Podczas środowego posiedzenia komisji sprawiedliwości wniosek o odrzucenie projektu zgłosili posłowie PiS i PO. Za odrzuceniem projektu obywatelskiego głosowało w czwartek w Sejmie 352 posłów, 58 było przeciw, 18 wstrzymało się od głosu.

Za odrzuceniem projektu "Stop aborcji" zagłosowała zdecydowana większość klubu PiS (m.in. premier Beata Szydło, prezes PiS Jarosław Kaczyński, minister obrony narodowej Antoni Macierewicz, minister sprawiedliwości, prokurator generalny Zbigniew Ziobro, minister spraw zagranicznych Witold Waszczykowski; przeciwko odrzuceniu projektu głosowali m.in.: Jolanta Szczypińska, Anna Sobecka, wiceminister spraw zagranicznych Jan Dziedziczak. Odrzucenie projektu poparły w całości kluby PO i Nowoczesna; Kukiz'15 był podzielony w głosowaniu; większość PSL sprzeciwiła się odrzuceniu projektu.

"PiS pobiło wszelkie rekordy - swoje własne notabene - rekordy obłudy" - powiedział prezes PSL. "Mówią o ochronie życia, ale tak naprawdę ta ochrona trwała od pierwszego czytania do pracy w komisji" - ocenił poseł.

"Obiecywali swoim wyborcom wiele kwestii światopoglądowych w sprawach in vitro, w sprawach związanych z aborcją" - dodał szef PSL. Według niego PiS "usiłowało w swoich wielokrotnych przekazach powiedzieć, że są za projektami obywatelskimi". "Skutecznie odrzucili jeden i drugi projekt obywatelski" - zwrócił uwagę Kosiniak-Kamysz.

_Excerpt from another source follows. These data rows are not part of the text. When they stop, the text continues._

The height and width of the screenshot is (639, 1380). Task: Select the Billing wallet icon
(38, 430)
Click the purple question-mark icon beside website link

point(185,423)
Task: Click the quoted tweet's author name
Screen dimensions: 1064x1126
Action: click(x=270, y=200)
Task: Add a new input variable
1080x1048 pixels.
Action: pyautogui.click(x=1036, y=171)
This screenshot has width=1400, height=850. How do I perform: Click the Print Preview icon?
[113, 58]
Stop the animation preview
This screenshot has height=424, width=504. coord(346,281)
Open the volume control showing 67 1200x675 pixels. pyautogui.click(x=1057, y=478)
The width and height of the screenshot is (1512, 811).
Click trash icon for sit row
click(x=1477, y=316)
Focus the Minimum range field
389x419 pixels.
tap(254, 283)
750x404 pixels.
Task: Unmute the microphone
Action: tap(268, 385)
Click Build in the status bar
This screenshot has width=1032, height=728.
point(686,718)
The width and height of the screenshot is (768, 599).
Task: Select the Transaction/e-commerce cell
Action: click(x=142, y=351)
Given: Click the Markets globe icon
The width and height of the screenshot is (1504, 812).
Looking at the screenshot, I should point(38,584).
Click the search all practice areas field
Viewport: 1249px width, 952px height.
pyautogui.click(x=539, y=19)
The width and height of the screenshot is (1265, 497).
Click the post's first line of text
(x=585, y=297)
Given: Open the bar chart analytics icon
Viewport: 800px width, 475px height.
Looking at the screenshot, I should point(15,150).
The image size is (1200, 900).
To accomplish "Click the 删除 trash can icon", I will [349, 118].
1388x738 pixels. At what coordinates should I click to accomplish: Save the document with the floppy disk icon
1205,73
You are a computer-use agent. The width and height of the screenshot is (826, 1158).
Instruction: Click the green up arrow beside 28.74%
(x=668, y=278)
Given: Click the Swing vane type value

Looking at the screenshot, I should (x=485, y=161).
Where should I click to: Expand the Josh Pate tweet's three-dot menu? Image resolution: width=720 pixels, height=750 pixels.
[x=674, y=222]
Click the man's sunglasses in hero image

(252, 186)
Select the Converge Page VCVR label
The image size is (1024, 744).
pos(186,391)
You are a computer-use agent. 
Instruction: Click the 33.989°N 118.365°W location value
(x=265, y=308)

Dodał, że PSL przedstawiło "swoje jasne stanowisko w tej sprawie". "Powiedzieliśmy PiS-owi sprawdzam, żeby nie oszukiwali, ani tych, co się podpisują pod projektami obywatelskimi, ani tych, którzy głosują na nich i mają poglądy konserwatywne" - powiedział poseł.

"Zrobili w konia wyborców konserwatywnych w niewątpliwy sposób, dzisiaj mami kolejnymi obietnicami" - ocenił Kosiniak-Kamysz.

Zdaniem szefa PSL "prawda wyszła na jaw", bo - jak uzasadnił - PiS jest "odważny tylko wtedy, kiedy jest w opozycji i nic od nich nie zależy".